Second star to the right …

Film

BrenonPeterPanSetBaja

Second star to the right … and straight on till morning.

With that lovely language, Peter Pan ‘google-maps’ his Neverland address, informing his new buddy Wendy where he and the tribe of Lost Boys reside.

The fetching 1924 silent-movie version of the J.M. Barrie classic, directed by Herbert Brenon, charmed nearly 2,000 adults who poured into the Orpheum Theater last night for the season finale of Los Angeles Conservancy’s great community event, Last Remaining Seats.

Tonic for the troubled soul — that’s how “Peter Pan”‘s sweet-natured story struck this viewer. Silent film music maestro Robert Israel‘s colorful organ accompaniment added rich dimension, illustrating the film’s story line and characters with amusing samplings from Tchaikovsky, Wagner, and Saint-Saens.shadow

The most wondrous sequence, for me, comes when Peter first pops in the children’s open window. He hopes to reclaim his shadow, which Mrs. Darling has wrested from him and folded neatly into a dresser drawer.

[As a kid, raised on the Mary Martin telecast, this idea had me in total shock.]

Retrieving it, he cries: “My shadow won’t stick on!”

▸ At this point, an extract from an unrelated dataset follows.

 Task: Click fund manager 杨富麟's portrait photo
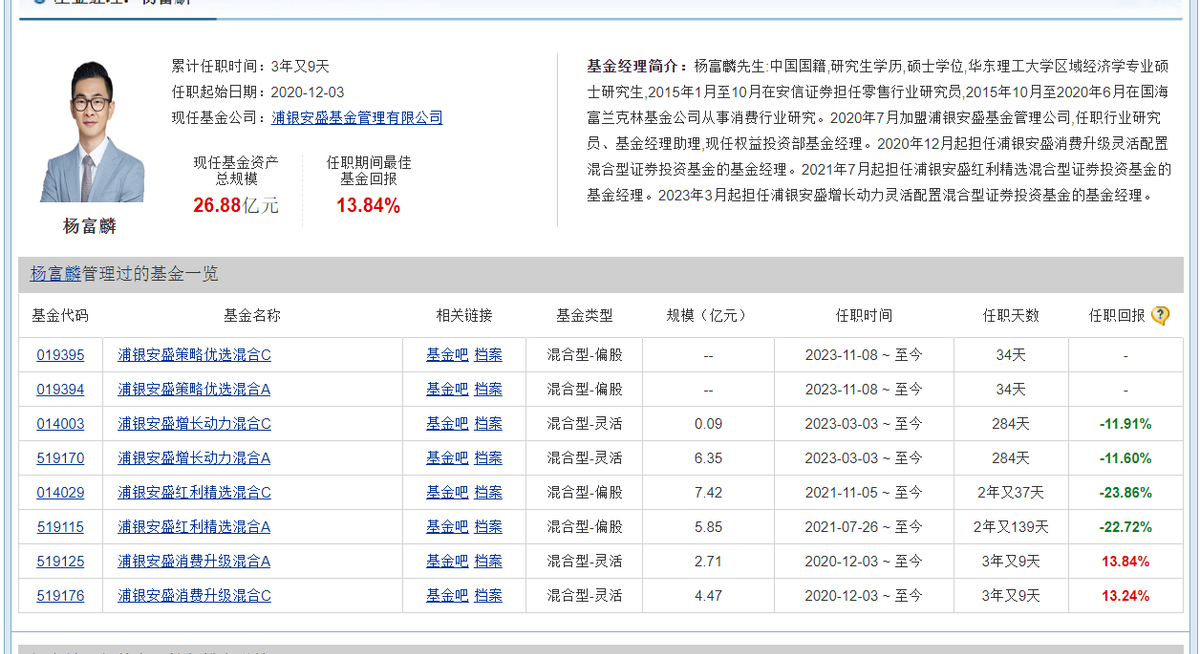91,131
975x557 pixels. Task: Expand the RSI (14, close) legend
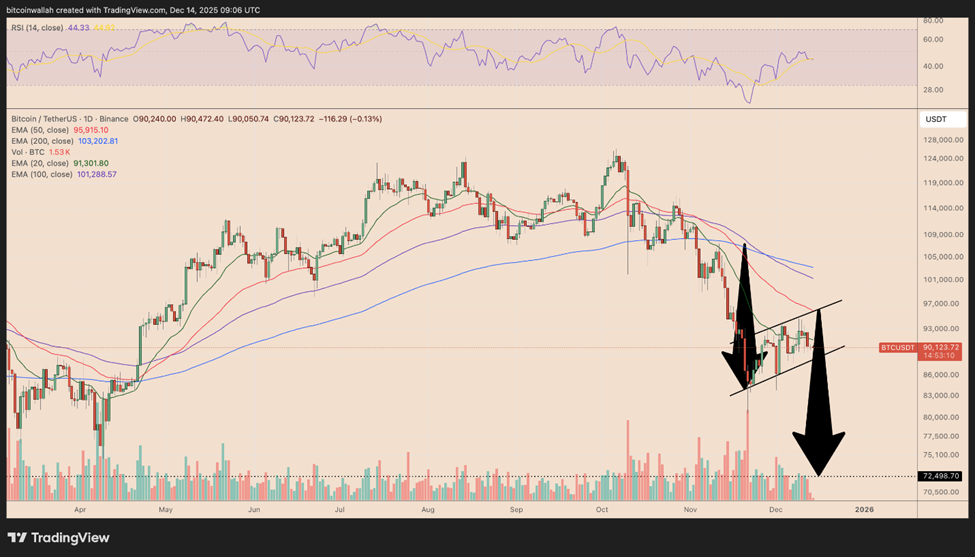coord(37,28)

Wishing to help, Wendy, in nurturing-mother mode, carefully threads a needle. She then grasps the squirming urchin by his extended foot, and sews on the black body suit, attaching it at the toe. Back in one piece, Peter springs to his feet and erupts into a devilish dance, his shadow leaping in complicity on the bedroom floor beneath him.

The heart-in-throat beauty of this moment, and overhead lighting that casts Peter’s angular shadow are the work of cinematographer James Wong Howe, pictured above.

The fun evening included an oh-wow demonstration of a private collection of vintage movie curtains.